* _Materials provided_

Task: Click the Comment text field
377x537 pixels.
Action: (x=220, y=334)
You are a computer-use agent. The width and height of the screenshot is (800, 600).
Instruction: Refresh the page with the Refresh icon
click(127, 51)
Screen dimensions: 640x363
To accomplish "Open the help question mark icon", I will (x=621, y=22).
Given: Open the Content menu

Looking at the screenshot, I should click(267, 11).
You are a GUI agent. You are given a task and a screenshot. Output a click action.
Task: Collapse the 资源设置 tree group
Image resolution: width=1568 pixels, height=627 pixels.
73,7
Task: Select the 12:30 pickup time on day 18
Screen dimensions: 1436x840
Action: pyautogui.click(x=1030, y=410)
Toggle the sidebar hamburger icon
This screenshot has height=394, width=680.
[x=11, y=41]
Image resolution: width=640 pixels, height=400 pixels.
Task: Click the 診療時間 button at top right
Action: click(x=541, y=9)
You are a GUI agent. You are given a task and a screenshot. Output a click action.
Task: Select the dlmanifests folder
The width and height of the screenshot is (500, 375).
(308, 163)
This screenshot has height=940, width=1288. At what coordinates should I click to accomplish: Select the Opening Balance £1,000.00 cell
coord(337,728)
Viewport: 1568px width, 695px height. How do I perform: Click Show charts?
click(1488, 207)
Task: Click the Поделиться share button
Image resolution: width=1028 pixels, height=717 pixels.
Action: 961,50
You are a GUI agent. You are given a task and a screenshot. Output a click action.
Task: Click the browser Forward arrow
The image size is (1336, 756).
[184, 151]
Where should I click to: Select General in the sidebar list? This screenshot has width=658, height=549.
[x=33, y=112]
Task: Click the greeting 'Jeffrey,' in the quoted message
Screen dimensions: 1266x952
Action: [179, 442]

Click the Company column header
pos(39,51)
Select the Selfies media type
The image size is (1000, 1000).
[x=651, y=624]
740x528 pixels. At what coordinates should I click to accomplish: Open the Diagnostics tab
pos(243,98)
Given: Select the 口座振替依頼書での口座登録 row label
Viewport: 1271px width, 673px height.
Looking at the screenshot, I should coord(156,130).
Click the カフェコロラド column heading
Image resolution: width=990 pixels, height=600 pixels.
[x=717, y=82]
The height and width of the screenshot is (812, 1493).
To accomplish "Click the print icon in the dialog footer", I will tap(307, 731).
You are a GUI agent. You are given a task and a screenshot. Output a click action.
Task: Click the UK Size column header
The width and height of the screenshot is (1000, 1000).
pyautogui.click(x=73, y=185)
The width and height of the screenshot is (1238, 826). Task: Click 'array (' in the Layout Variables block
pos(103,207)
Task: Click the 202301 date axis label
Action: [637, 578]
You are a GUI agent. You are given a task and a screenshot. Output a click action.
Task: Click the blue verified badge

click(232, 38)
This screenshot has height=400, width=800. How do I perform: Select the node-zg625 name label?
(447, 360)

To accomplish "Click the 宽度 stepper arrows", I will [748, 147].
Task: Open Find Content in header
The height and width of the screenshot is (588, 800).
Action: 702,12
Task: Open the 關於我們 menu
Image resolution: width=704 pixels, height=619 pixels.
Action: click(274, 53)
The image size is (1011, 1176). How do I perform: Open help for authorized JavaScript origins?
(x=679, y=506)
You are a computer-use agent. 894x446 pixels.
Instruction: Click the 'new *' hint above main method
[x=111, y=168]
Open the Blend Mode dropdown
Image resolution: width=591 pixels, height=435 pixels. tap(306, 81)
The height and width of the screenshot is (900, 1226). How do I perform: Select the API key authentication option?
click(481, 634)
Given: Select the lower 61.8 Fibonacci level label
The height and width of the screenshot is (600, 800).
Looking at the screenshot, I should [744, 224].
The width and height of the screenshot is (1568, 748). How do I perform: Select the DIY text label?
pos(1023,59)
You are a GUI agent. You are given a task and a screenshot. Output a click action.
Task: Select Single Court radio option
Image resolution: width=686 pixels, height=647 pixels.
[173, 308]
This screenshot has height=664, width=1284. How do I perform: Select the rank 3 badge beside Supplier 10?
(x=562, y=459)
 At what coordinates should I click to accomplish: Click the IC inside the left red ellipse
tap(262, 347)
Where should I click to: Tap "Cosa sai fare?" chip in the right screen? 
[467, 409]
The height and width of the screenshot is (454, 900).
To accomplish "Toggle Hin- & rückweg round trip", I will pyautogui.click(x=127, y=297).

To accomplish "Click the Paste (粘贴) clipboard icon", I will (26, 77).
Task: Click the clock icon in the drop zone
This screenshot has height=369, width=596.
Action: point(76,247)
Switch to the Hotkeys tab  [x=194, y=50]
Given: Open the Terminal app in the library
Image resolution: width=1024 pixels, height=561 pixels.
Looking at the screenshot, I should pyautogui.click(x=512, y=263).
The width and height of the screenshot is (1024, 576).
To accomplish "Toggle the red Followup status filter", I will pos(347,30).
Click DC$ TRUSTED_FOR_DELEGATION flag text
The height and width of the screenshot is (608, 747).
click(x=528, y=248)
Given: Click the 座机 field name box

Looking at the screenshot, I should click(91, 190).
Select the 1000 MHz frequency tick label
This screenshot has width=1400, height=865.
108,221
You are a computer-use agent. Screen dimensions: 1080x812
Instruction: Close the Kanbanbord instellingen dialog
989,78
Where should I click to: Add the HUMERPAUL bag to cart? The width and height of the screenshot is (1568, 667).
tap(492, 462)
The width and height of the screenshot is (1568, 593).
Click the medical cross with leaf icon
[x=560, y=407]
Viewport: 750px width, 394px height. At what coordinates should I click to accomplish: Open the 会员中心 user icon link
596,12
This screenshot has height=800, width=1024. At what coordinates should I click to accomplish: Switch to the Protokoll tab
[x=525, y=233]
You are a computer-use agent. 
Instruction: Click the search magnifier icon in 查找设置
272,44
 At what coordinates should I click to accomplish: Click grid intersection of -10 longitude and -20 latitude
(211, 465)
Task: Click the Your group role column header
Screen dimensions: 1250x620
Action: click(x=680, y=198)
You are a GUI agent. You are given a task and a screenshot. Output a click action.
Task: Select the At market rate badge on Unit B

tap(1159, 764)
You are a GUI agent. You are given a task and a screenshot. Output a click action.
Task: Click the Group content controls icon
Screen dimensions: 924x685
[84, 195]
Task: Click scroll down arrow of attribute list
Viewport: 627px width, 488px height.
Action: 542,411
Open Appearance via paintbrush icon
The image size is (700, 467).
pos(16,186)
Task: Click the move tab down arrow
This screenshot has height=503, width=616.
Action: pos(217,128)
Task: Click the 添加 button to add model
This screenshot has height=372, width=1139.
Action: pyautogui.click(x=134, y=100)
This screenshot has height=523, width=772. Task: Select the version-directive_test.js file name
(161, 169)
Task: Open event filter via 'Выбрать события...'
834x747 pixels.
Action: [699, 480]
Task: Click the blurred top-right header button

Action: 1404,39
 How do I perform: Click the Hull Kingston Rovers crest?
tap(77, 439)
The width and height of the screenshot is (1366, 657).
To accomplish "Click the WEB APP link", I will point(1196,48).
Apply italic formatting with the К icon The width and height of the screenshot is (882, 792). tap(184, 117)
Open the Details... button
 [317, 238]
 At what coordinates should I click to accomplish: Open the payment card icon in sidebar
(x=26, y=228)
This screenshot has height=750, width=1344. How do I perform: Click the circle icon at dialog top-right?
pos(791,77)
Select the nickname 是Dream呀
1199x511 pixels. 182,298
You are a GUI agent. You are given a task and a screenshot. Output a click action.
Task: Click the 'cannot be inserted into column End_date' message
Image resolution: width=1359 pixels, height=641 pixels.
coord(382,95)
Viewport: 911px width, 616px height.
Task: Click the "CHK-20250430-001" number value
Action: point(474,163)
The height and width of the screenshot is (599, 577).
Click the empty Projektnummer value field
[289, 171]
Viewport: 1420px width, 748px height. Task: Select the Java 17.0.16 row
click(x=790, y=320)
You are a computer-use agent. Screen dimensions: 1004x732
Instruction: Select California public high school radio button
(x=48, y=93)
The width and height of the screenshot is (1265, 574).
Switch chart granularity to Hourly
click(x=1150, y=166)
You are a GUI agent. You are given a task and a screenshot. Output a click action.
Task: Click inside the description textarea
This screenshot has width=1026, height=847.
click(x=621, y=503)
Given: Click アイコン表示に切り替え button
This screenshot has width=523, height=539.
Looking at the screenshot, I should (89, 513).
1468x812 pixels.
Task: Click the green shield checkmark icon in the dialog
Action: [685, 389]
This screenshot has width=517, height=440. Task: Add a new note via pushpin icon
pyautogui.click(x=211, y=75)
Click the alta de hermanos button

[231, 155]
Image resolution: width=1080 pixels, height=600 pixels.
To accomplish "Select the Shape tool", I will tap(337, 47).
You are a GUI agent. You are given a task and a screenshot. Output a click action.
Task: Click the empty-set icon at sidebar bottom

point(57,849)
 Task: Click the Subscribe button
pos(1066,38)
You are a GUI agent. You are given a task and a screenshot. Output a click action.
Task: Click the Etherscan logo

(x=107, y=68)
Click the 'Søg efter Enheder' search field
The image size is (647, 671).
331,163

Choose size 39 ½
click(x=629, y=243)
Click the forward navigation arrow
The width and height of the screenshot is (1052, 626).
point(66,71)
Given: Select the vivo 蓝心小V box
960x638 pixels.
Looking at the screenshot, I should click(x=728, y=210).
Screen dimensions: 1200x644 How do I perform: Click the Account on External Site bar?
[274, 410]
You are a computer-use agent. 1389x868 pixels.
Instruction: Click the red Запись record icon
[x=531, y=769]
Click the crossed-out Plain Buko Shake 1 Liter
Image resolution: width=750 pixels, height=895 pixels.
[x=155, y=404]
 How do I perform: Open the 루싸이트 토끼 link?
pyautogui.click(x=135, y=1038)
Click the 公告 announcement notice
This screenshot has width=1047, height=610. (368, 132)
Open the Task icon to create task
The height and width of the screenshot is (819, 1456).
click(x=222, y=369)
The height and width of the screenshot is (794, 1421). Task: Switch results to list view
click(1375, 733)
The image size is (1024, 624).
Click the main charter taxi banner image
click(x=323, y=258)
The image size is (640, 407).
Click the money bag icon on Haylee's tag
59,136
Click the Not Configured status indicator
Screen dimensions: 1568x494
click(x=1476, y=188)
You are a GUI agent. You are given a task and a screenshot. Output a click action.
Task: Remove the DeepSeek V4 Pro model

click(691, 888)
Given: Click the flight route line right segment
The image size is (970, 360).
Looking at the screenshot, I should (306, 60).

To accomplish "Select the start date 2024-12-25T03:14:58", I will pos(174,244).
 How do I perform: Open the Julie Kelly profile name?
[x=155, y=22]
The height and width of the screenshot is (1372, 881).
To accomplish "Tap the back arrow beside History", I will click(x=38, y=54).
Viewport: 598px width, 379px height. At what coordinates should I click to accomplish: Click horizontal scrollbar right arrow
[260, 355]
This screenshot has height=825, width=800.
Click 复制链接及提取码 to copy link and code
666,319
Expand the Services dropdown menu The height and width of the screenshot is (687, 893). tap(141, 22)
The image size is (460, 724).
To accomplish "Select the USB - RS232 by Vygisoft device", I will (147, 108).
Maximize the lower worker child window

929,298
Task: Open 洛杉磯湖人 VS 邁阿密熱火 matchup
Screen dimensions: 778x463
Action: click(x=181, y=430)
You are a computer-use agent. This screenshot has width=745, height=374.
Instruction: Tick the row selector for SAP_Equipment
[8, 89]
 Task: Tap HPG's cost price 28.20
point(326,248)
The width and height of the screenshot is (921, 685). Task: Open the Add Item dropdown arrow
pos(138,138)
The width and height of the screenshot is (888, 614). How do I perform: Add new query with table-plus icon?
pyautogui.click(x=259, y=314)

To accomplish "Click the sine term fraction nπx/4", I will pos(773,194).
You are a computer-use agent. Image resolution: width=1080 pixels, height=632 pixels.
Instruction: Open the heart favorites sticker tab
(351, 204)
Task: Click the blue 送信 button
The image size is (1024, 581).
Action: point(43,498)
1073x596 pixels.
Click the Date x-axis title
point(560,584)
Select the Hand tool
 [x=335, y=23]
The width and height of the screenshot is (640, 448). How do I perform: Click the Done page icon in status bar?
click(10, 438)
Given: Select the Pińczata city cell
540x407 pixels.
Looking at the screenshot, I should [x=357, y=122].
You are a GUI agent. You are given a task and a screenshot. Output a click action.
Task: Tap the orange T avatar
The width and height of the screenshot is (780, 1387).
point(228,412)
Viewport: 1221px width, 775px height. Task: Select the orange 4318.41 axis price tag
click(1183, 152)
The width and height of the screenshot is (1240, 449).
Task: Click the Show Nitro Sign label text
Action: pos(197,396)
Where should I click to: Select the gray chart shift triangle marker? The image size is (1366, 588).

* _What the task asks_
In the entries above, find each line with the string "filter" and copy it.

* _Output_
To accomplish "Toggle the red Followup status filter", I will pos(347,30).
Task: Open event filter via 'Выбрать события...'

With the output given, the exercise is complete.